— begin ROWS —
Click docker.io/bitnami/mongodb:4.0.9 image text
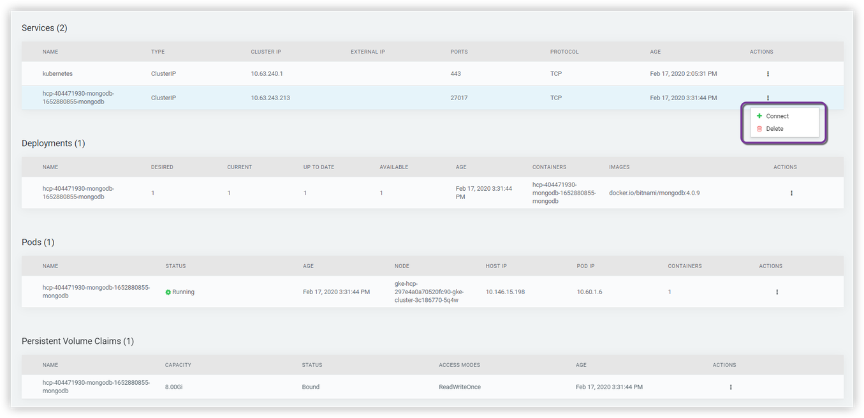This screenshot has height=418, width=864. click(x=654, y=193)
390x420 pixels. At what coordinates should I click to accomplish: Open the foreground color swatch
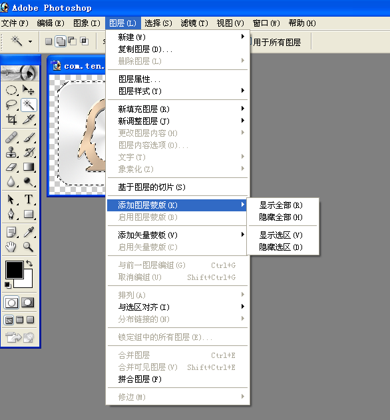(x=15, y=270)
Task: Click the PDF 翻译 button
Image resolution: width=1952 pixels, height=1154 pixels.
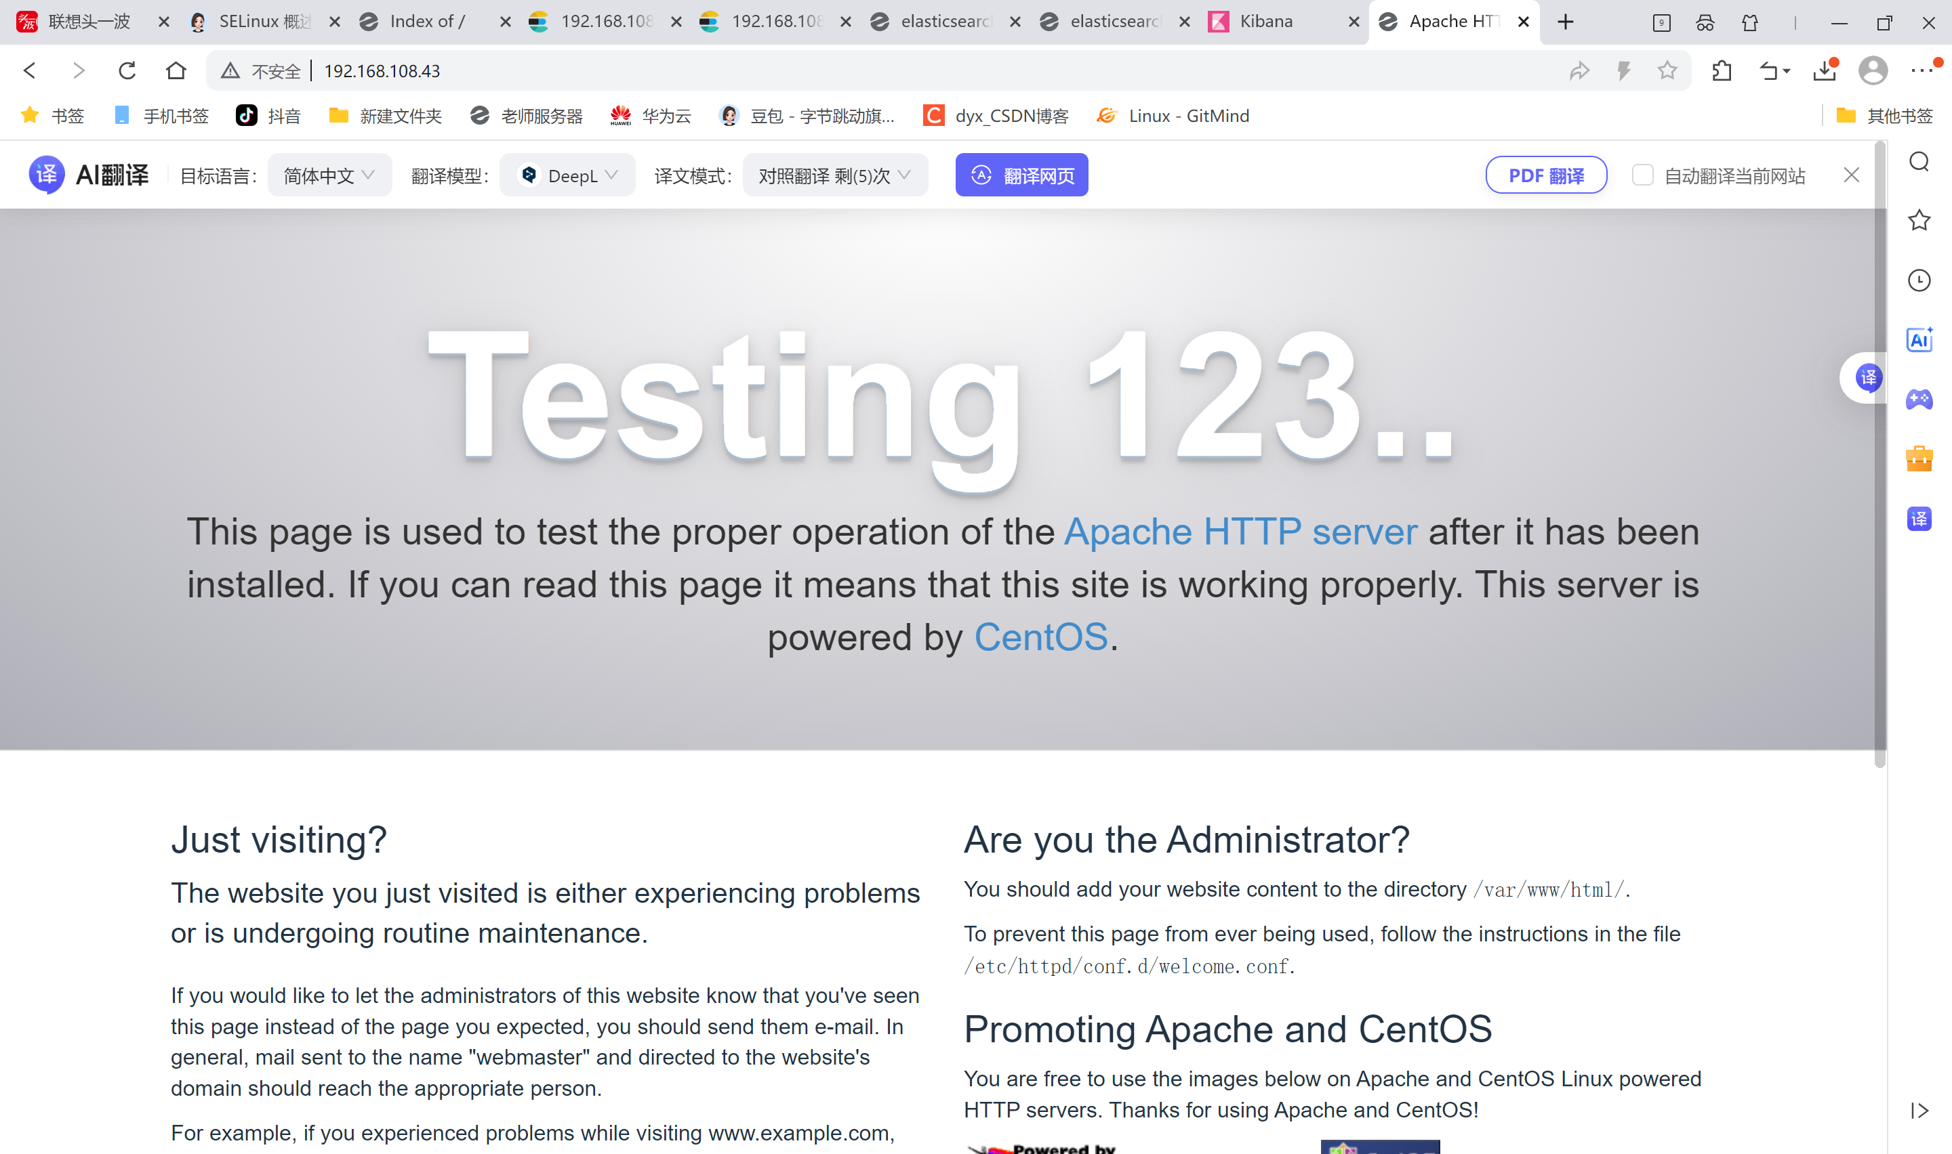Action: (1546, 175)
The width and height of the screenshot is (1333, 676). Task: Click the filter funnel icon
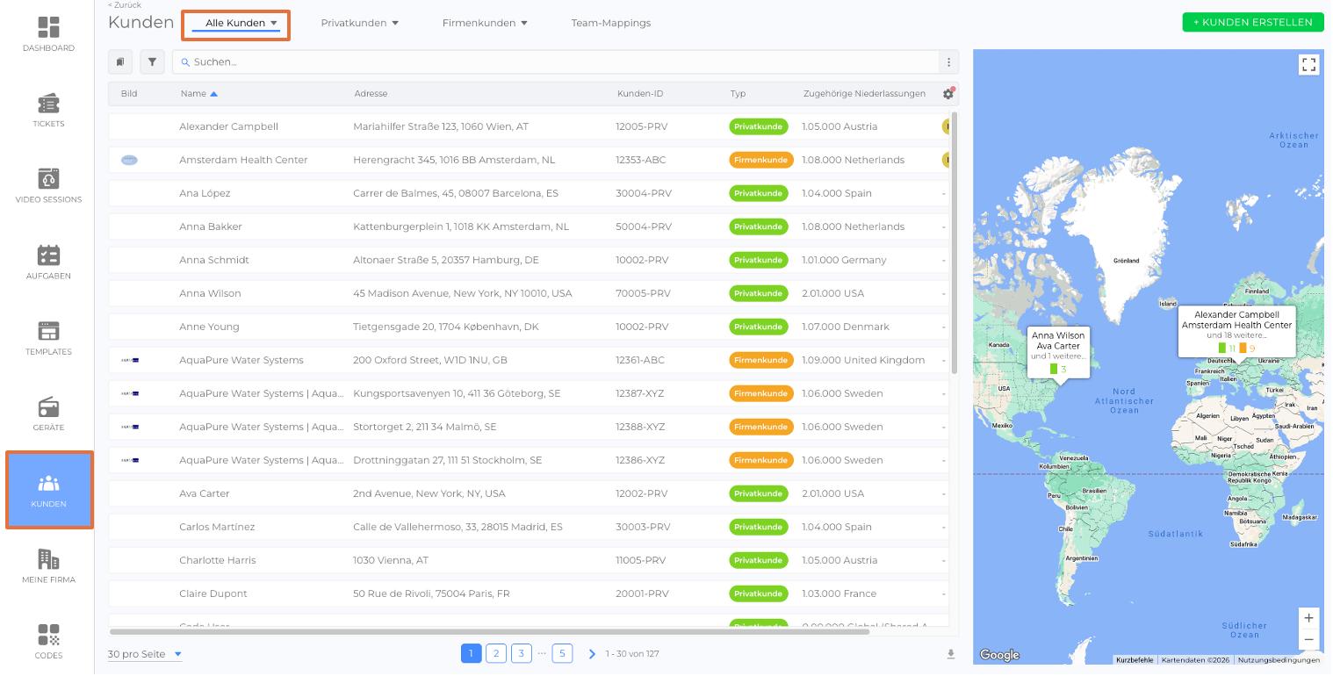152,62
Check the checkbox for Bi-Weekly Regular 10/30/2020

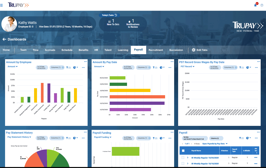tap(183, 157)
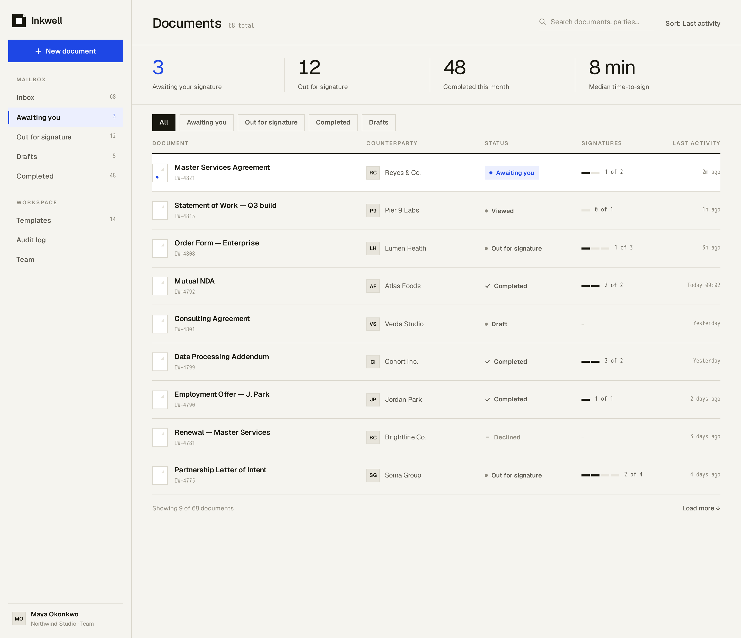Click the Partnership Letter signature progress bar
Screen dimensions: 741x638
click(600, 475)
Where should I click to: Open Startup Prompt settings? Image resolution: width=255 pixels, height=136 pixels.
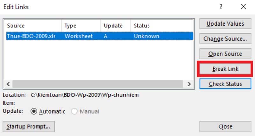click(x=28, y=126)
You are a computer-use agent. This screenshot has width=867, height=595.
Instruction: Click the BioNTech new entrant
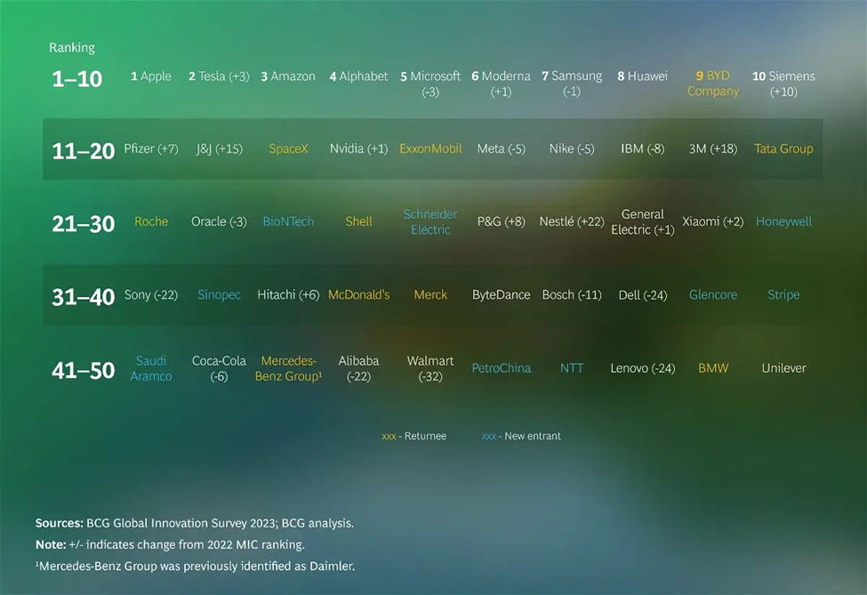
— end ROWS —
- [EXERCISE TASK] Pull out every line of the data above that contains the word "should", with uppercase and lowercase letters counted as different.

- [FULL RESPONSE]
390x420 pixels. At what coordinates should I click to accomplish: Open the foreground color swatch
Where should I click to: Open Startup Prompt settings? Image resolution: width=255 pixels, height=136 pixels.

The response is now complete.